HAMPSTEAD HEATH WAS a chaos of churned mud and tortured metal given exotic
beauty by the movement of evening sunlight through lazy grey smoke. In
the silence a few bustling ravens cawed. Hunched on blasted trees they
seemed profoundly uneasy. Perhaps the character of the feast upset their
sense of the natural order. They were old, conservative birds who still
saw some kind of virtue in harmony.
The house the team occupied had a wonderful view all the way across
the main battlefield. Its back wall had received two precise hits from
an LB7. The body of the soldier who had been hiding behind the wall was
now under the rubble. Only his feet remained exposed. Mo had already removed
the boots and was polishing them appreciatively, with the previous owner's
Cherry Blossom. He held them up to the shifty light. "Look at the quality
of that leather. The bastards."
He was upset. He had been convinced that the boots would fit him.

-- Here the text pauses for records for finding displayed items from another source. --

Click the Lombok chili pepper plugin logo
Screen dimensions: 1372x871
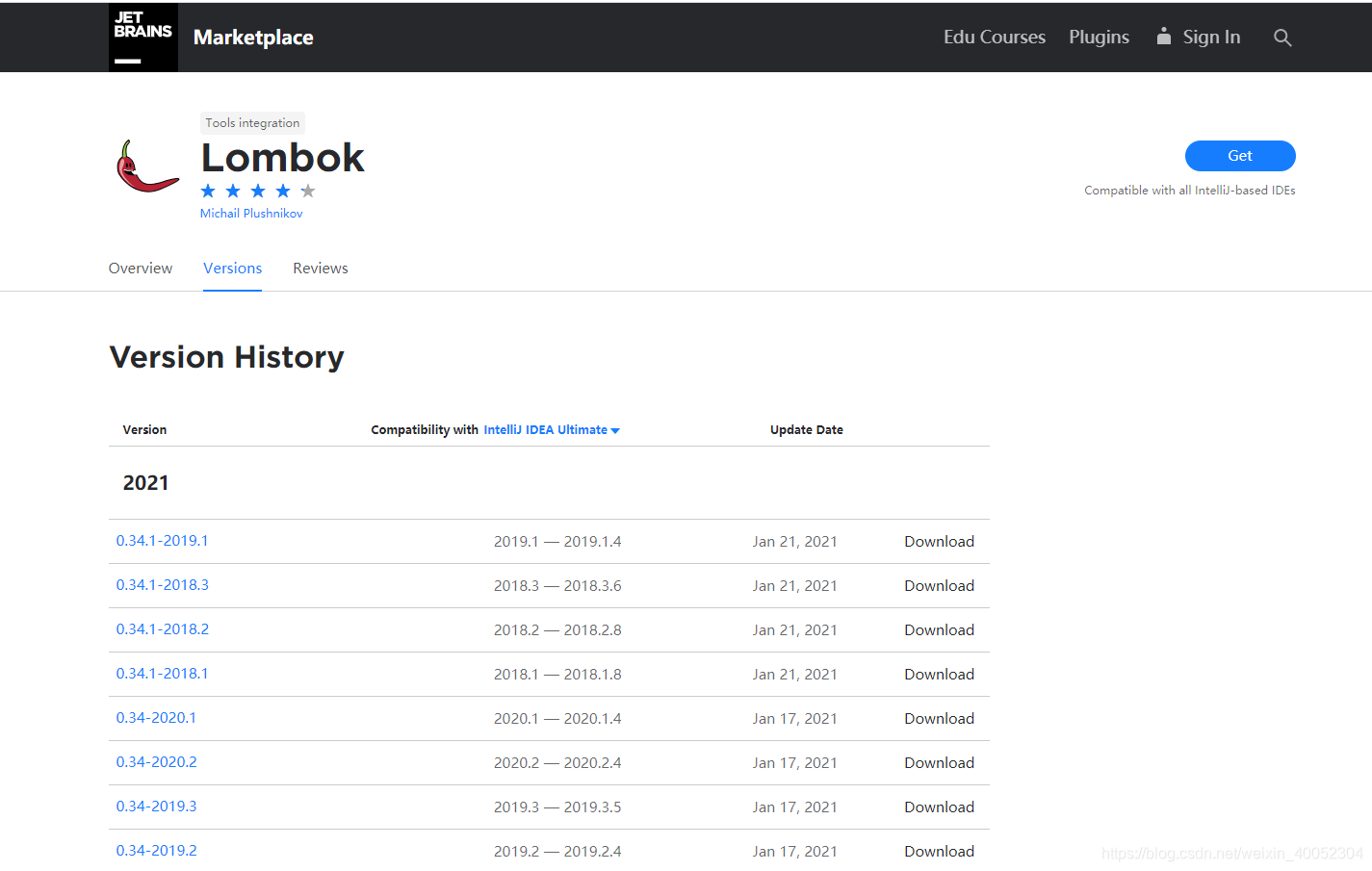(146, 167)
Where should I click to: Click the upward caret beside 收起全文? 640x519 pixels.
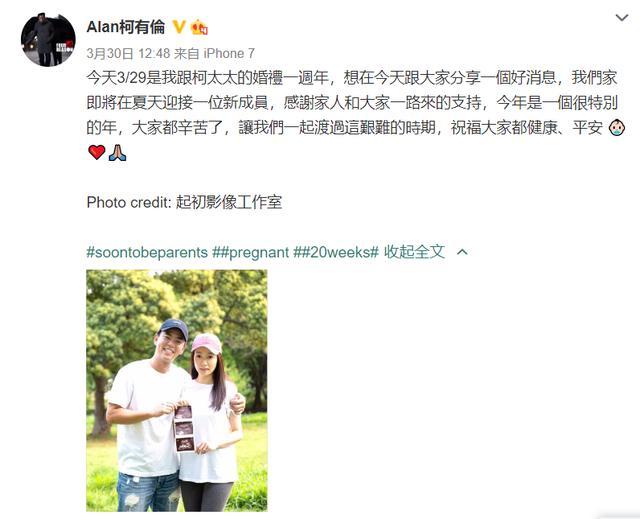click(462, 252)
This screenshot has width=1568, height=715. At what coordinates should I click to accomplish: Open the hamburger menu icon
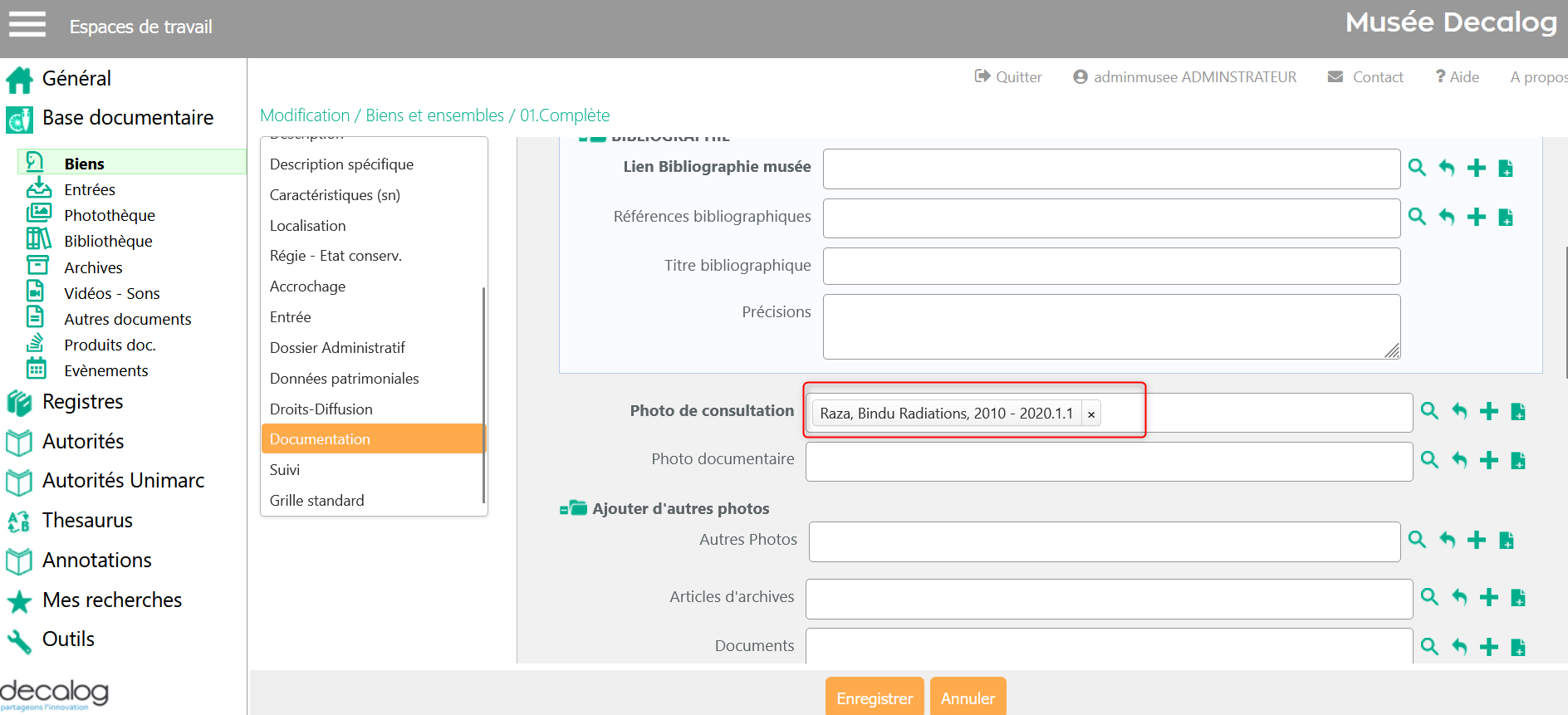27,25
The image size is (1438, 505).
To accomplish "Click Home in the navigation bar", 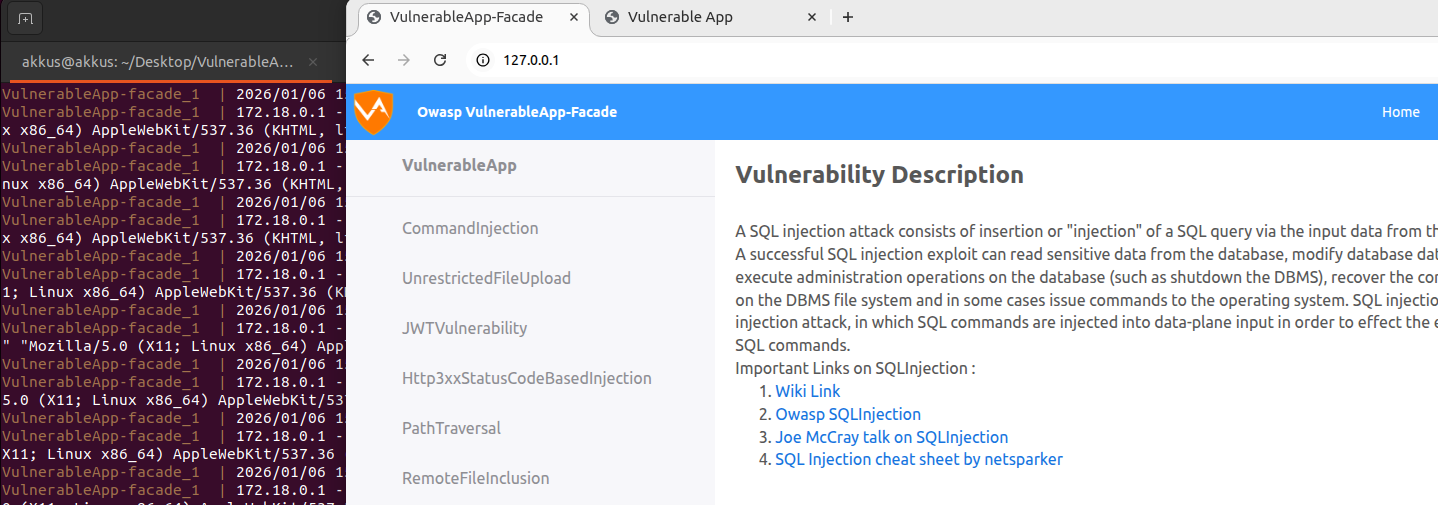I will pos(1400,112).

"You turn people into fiction you get shocked when they die real deaths."
Little Trixibell Brunner, never less than smart, had agreed to meet them
here with the remains of her squadron.
"Bastards!" Clinging vaguely, her mother drooled viciously at her side.
Lady Brunner was having some trouble staying alive.
Trixi lifted disapproving lips. "Mum!"
The infusions weren't working any more. Uncomfortably wired, Lady B
muttered and buzzed to herself, every so often fixing her bleak eyes upon
some imagined threat. Maybe Death himself.
Jerry was trembling as usual. His mouth opened and closed rapidly. Lady
Brunner smiled suddenly to herself as if recalling her old power. "Eh?"
She began to cackle.
Trixi let out a sigh of irritated piety. "Mother!"
Until a month ago Trixi had been Toney Flair's Chief Consorte and tipped
for the premiership when her leader and paramour took the Big Step, which
he had promised to do if he had not brought the nations of Britain to
peace by the end of the year. He would join his predecessors in US exile.
It was the kind of example the British people now habitually demanded.
Trixi, growing disapproving of Toney's policies, had uttered some significant
leaks before siding with the Dianistas whom she had condemned as upstart
pretenders a week earlier. But at heart, she told them, she was still
a Flairite. She was hoping her actions would bring Toney or his deputy
Danny to their senses. Until the Rift of Peckham they had supported the
Dianist cause. She would still be a keen Dianista if those twin fools
the Earls of Spencer and of Marks, claiming Welsh heritage, hadn't allied
themselves with the Black Stuarts and thus brought anarchy to Scotland.
Rather than listen to all these heresies, her mother had stood in a corner
putting pieces of Kleenex into her ears. One of her last acts in power
was to make them both Knights of St Michael.
A shadow darkened the garden.
Jerry was compelled to go outside and look up. Limping over low was
the old Princess of Essex, her gold, black and fumed oak finish
showing the scars of recent combat.
Mo joined him. He gazed approvingly at the ship. "She always had style,
didn't she?" he said reverently.
Jerry blinked uncertainly. "Style?"
"Class." Mo nodded slowly, confirming his own wise judgement.
"Class." Jerry's attention was wandering again. He had found a faded
Hola! and began to leaf through it. "Which?" For the
last couple of centuries Britain had seen her monarchs identify their
fortunes first with the aristocracy, then with the upper middle class,
then with the middle class and ultimately with the petite bourgeousie,
depending who had the most power. No doubt they would soon appear on the
screen adopting the costumes and language of East Enders. They
were so adaptable they'd be virtually invisible by the middle of the century
."Style? Where?"
"Essex." Mo pointed up.
As if in response, The Princess shimmied girlishly in the air.